Congresso Publius questiona a necessidade de uma nova Constituição
|A Universidade Católica de Pernambuco, em conjunto com a Universidade Federal de Pernambuco, está realizando o VI Congresso de Direito Constitucional – Publius 2017. Esta edição tem como tema: “Processos Desconstituintes e Democracia no Brasil: Precisamos de uma nova Constituição?”
Segundo os organizadores, o objetivo do evento é reunir pessoas que se preocupam com o Direito Constitucional, com a democracia, com cidadania e que se preocupam com o que está acontecendo hoje no país, para tentar refletir sobre “esse processo de construção democrática e cidadã no Brasil, nem sempre tranquila, quase sempre acidentada e cheia de vicissitudes e problemas típicos de um país latino-americano, de jovem democracia e tudo que a gente pode eventualmente apontar nessa linha”, explica professor João Paulo Allain Teixeira, membro da coordenação do Congresso.

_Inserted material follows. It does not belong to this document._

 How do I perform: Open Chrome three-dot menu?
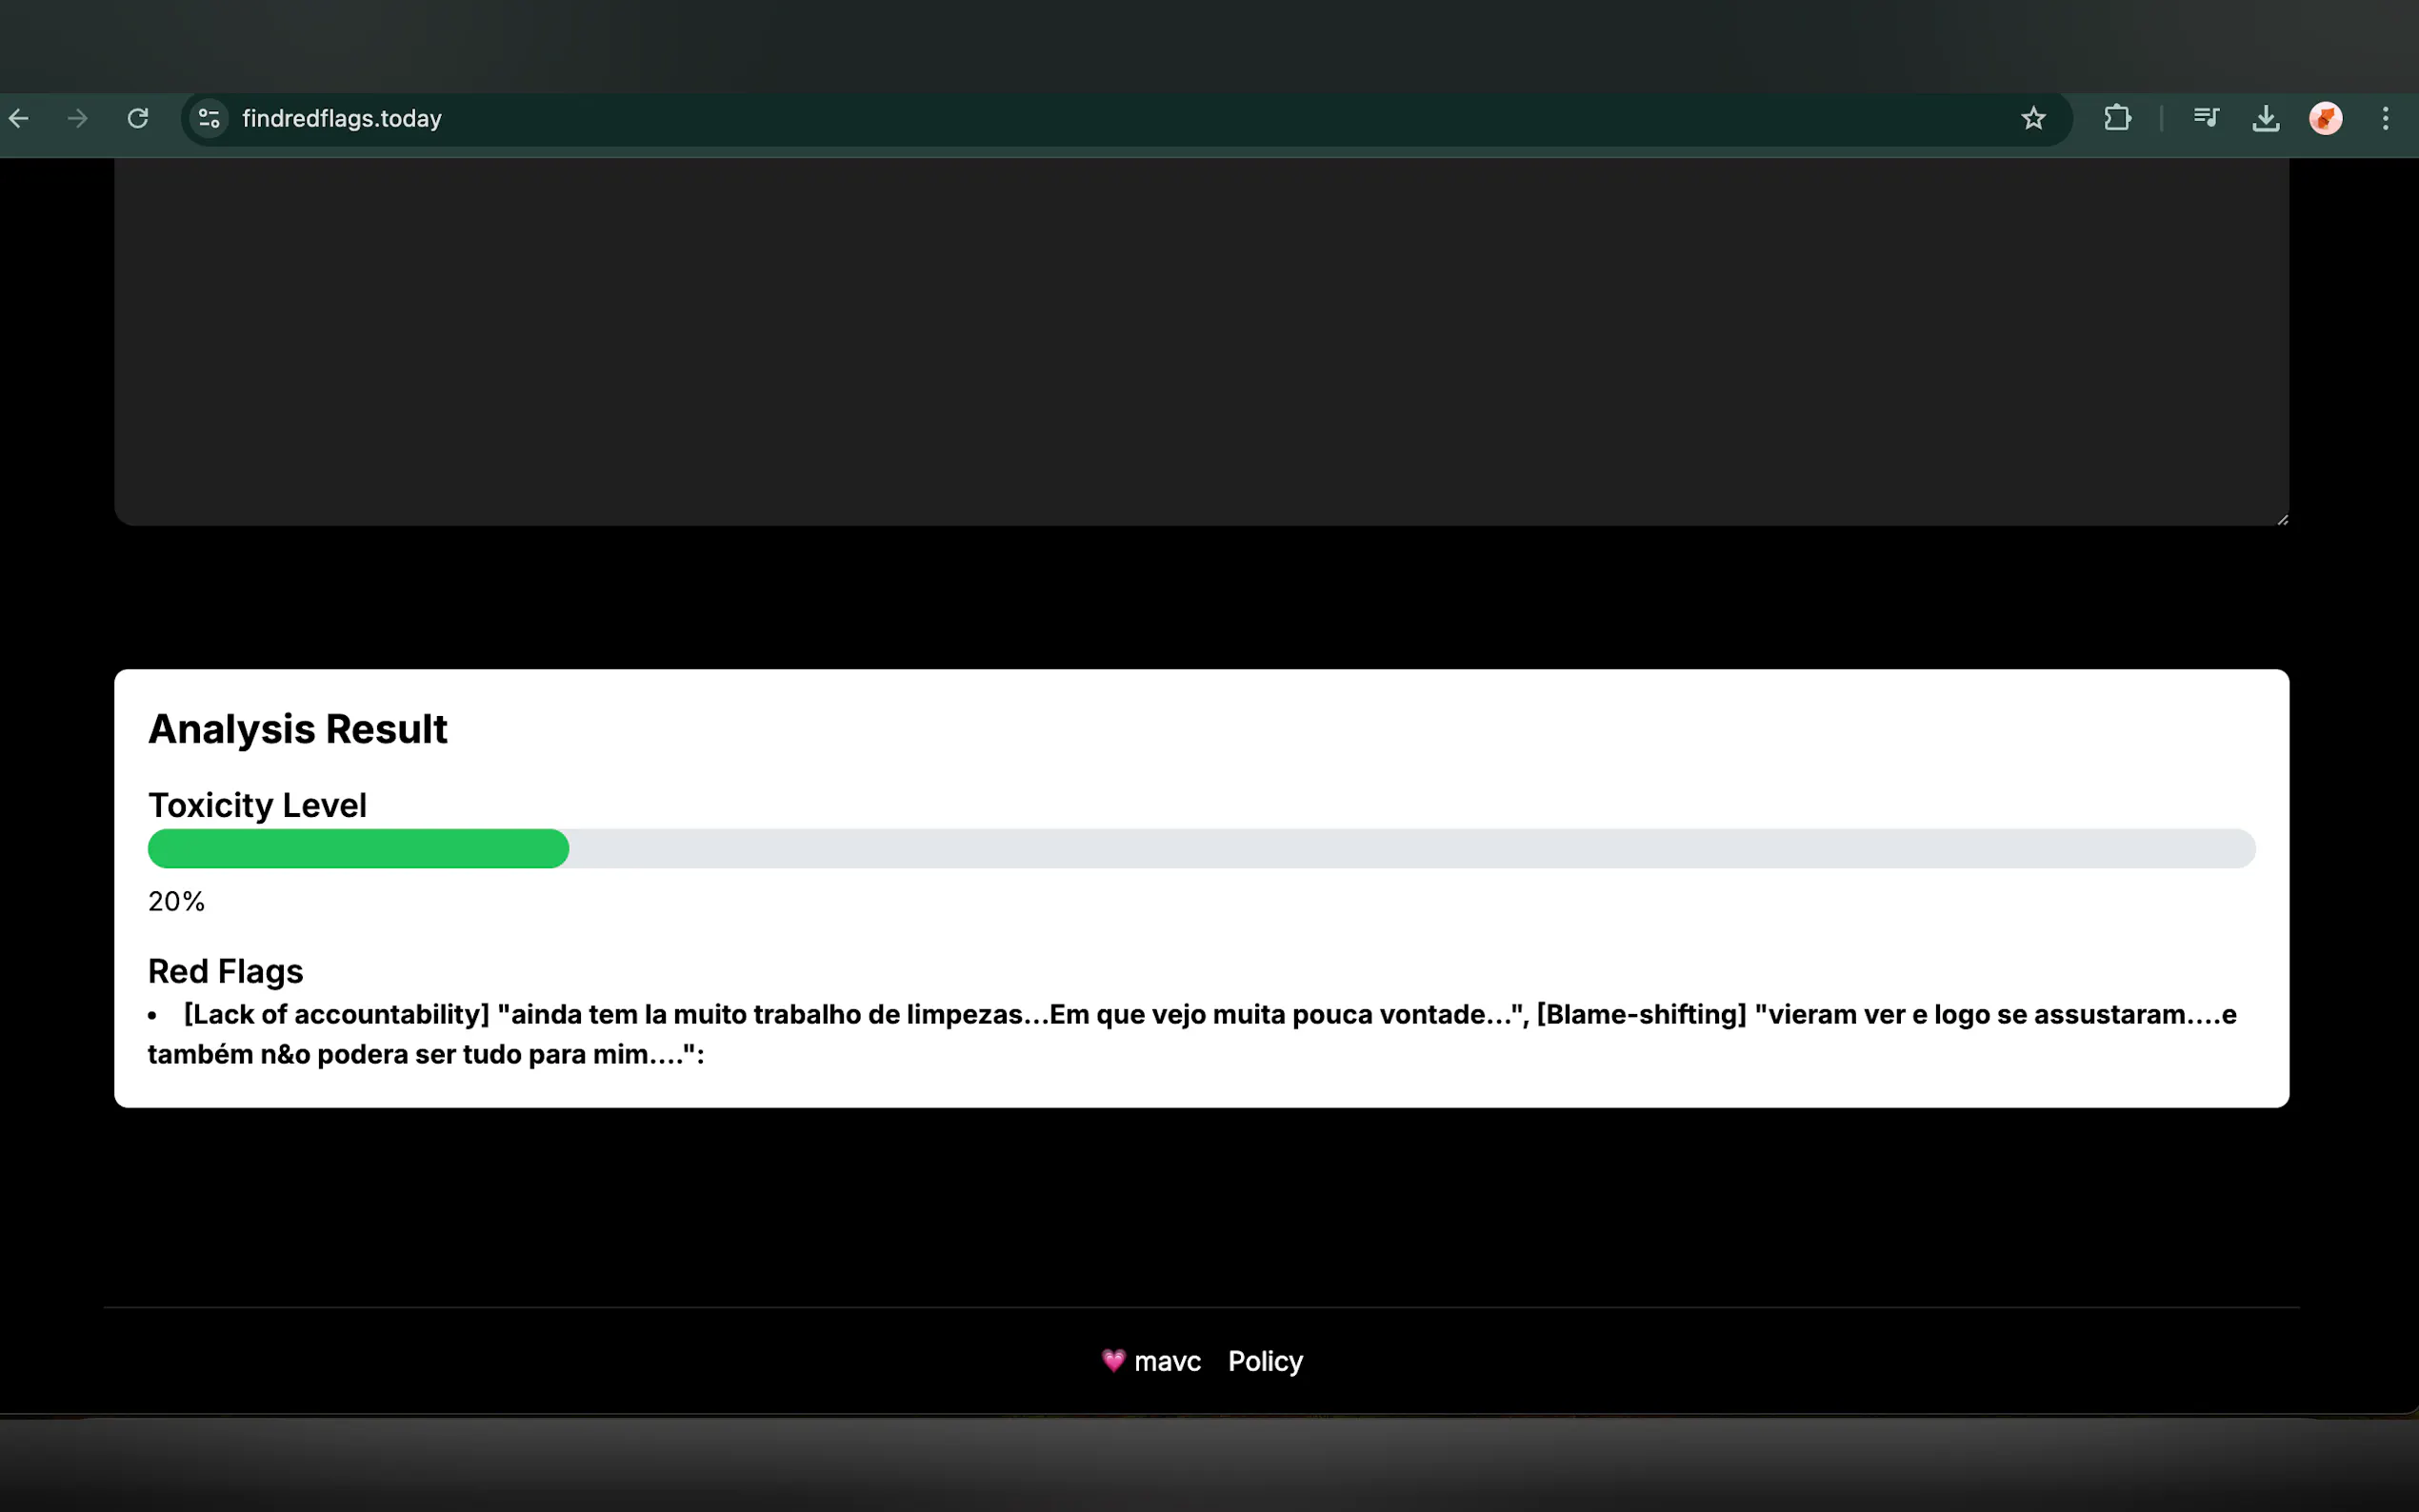click(x=2386, y=119)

A sessão solene de abertura do evento aconteceu na noite desta quarta-feira (13), com a conferência “A ruína da presunção de inocência”, do professor de Direito Constitucional da Universidade Federal do Paraná, Jacinto Nelson de Miranda Coutinho. Após a conferência, foi realizada mesa-redonda sobre “Garantias Constitucionais Penais e Processuais”, presidida pela professora Karina Nogueira (Unicap) e com a participação dos professores Alfredo Copetti Neto (Unijui/Unioeste) – Garantismo Sem Garantias; Francesco Rigano (Unipv-Itália) – A criminalização da violação dos direitos fundamentais: o impacto do direito internacional sobre o processo a partir do caso Taricco na Itália; e Sandro Staiano (Unina-Itália) – O princípio constitucional da legalidade em matéria penal: erosão das jurisdições e mudança do parâmetro.

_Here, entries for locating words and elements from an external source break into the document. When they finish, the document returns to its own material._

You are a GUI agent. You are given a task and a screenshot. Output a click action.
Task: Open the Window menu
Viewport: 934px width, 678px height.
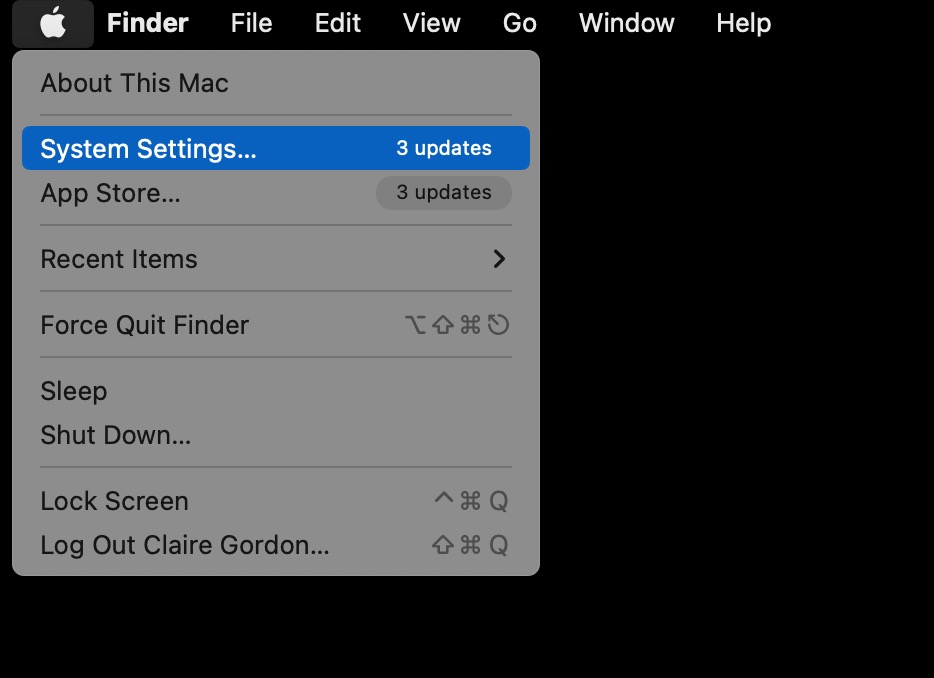(x=626, y=23)
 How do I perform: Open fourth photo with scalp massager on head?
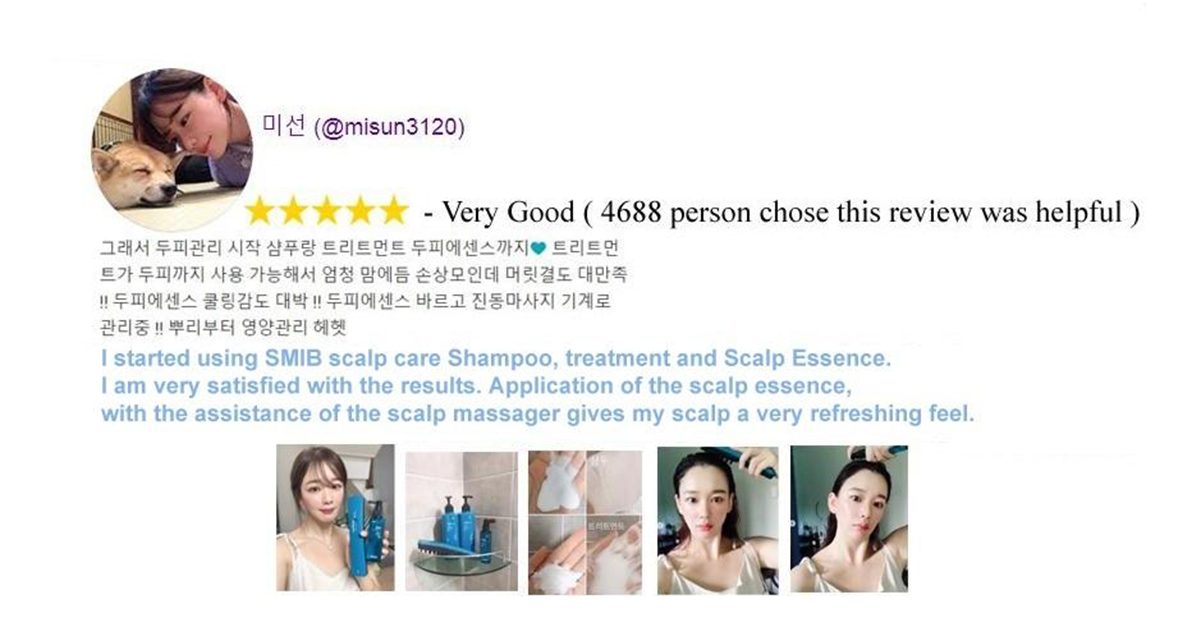click(x=717, y=520)
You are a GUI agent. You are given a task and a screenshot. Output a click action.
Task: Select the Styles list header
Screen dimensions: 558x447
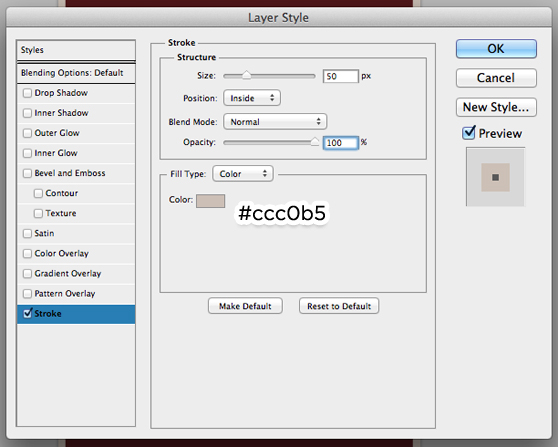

Na abertura do Congresso, o vice-coordenador do Programa de Pós-graduação em Direito da Unicap, e um dos coordenadores do encontro, professor João Paulo Allain Teixeira, cumprimentou e agradeceu a presença de todos e disse: “O Publius está na edição 2017 e tem a proposta de enfrentarmos a seguinte pergunta: precisamos de uma nova Constituição? Esse é um momento oportuno para discutir isso no Brasil, já que as coisas estão acontecendo de forma imprevisível e, sobretudo, na aproximação dos 30 anos da Constituição de 1988, a partir do próximo ano. Pelo que a gente escuta sempre por aí, alguns já defendem abertamente a necessidade de uma nova Constituição. Eu acho que esse é um tema que precisa ser enfrentado com muita cautela. Então, esse é um evento realizado anualmente em parceria com a Universidade Federal de Pernambuco, um momento raro, importante para juntos debatermos e refletirmos sobre os caminhos do Direito Constitucional do nosso país. Quero dar as boas-vindas a todos, quero desejar um bom evento, bom trabalho e muitas ideias e reflexões que saiam daqui e que resultem em muitos textos, artigos, acordos de cooperação e convênio, tudo que a gente deseja na área acadêmica”.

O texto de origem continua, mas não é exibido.